▸ **SOURCE**
------------------------
By all accounts, Micalizio was not herself on that April evening, when she drove into a neighborhood near her home in Palermo and began sifting through items in front of the trailer homes there. The 911 calls and photos of the scene were released Monday (Feb. 11), along with a detailed account of the incident and the results of the investigation into the officer-involved shooting—District Attorney Mike Ramsey’s conclusion is that the deputies were justified.

Micalizio’s family—Abrew included—is not OK with that.

“What Mike Ramsey was describing was not my sister,” she said during an interview in her Oroville home.

Micalizio grew up in a large household in Rio Linda—she was the ninth of 10 children; Abrew was No. 8. They all eventually migrated to Butte County, seeking a safer lifestyle for the younger generations. Micalizio had three children with her first husband, and after she remarried she became somewhat estranged from them, Abrew said. They now reside in Michigan.

After a stint as a card dealer in Reno, Micalizio returned to California, living with Abrew for about 3 1/2 years starting in 2010. “By that time, I’d gotten to know my sister really, really well,” Abrew said. Micalizio worked for a time dealing at Gold Country Casino, but after joining the Kingdom Hall of Jehovah’s Witness in Palermo, her whole life changed.

“She decided she didn’t want to do that [deal cards] anymore—she said it was sinful work,” Abrew recalled. “She became a happier person. Her mission in life was to tell people about Jehovah. Jehovah was the man in her life.”
------------------------
▸ **PROVIDED RECORDS**

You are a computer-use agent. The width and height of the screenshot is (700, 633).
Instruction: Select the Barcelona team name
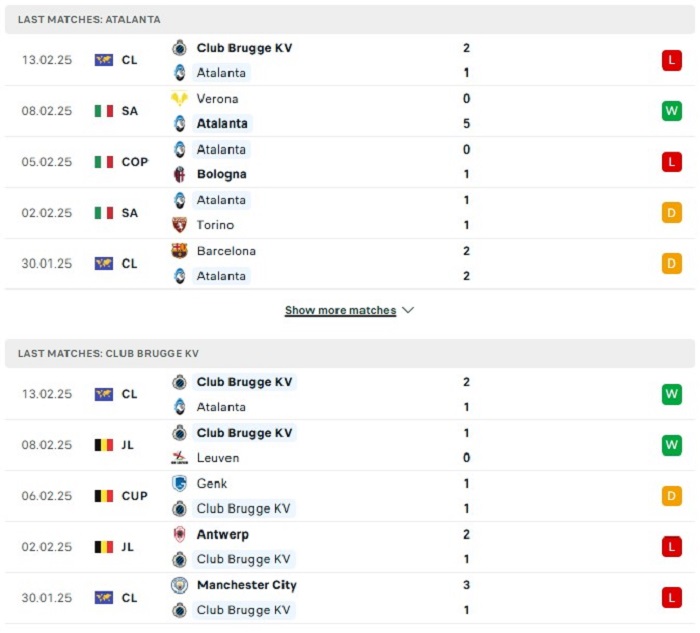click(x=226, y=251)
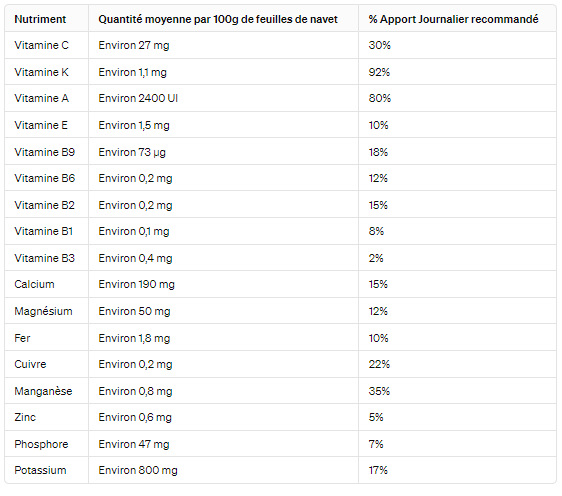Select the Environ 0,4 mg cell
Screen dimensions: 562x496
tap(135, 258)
------------------------
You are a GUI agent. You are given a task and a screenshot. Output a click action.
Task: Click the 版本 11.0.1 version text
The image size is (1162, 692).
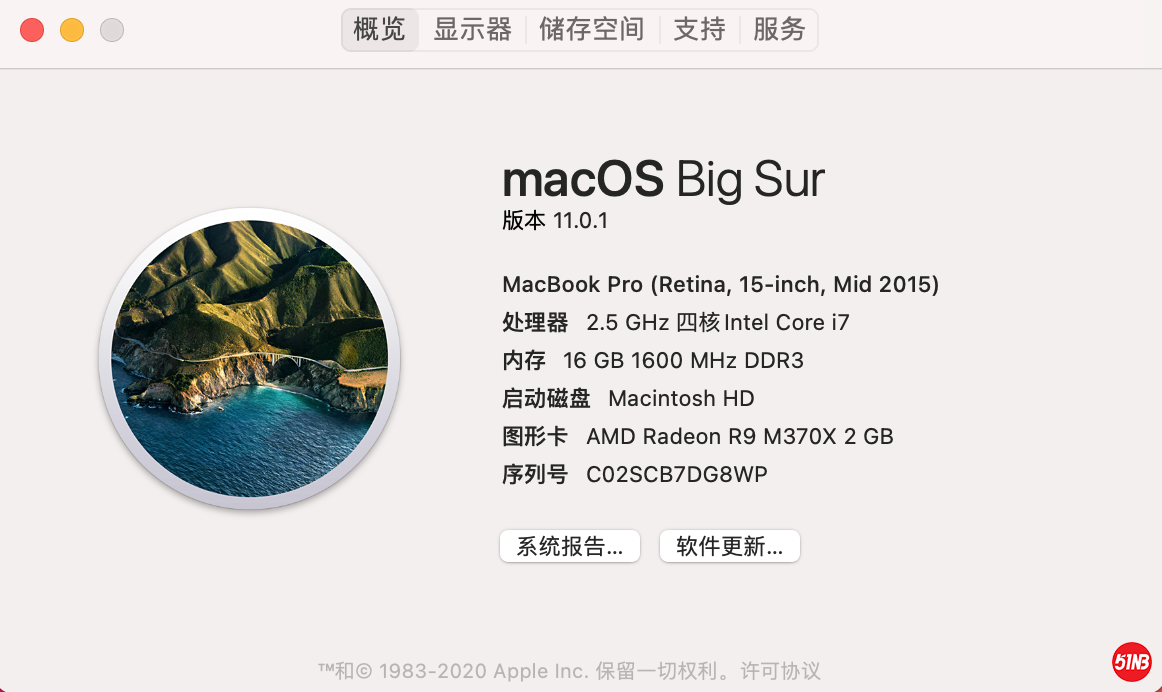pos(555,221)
------------------------
▸ **THE EXERCISE**
Reproduce verbatim the part of the Micalizio article above, starting with "After a stint" and going on through "whole life changed.".

▸ **TASK RESPONSE**
After a stint as a card dealer in Reno, Micalizio returned to California, living with Abrew for about 3 1/2 years starting in 2010. “By that time, I’d gotten to know my sister really, really well,” Abrew said. Micalizio worked for a time dealing at Gold Country Casino, but after joining the Kingdom Hall of Jehovah’s Witness in Palermo, her whole life changed.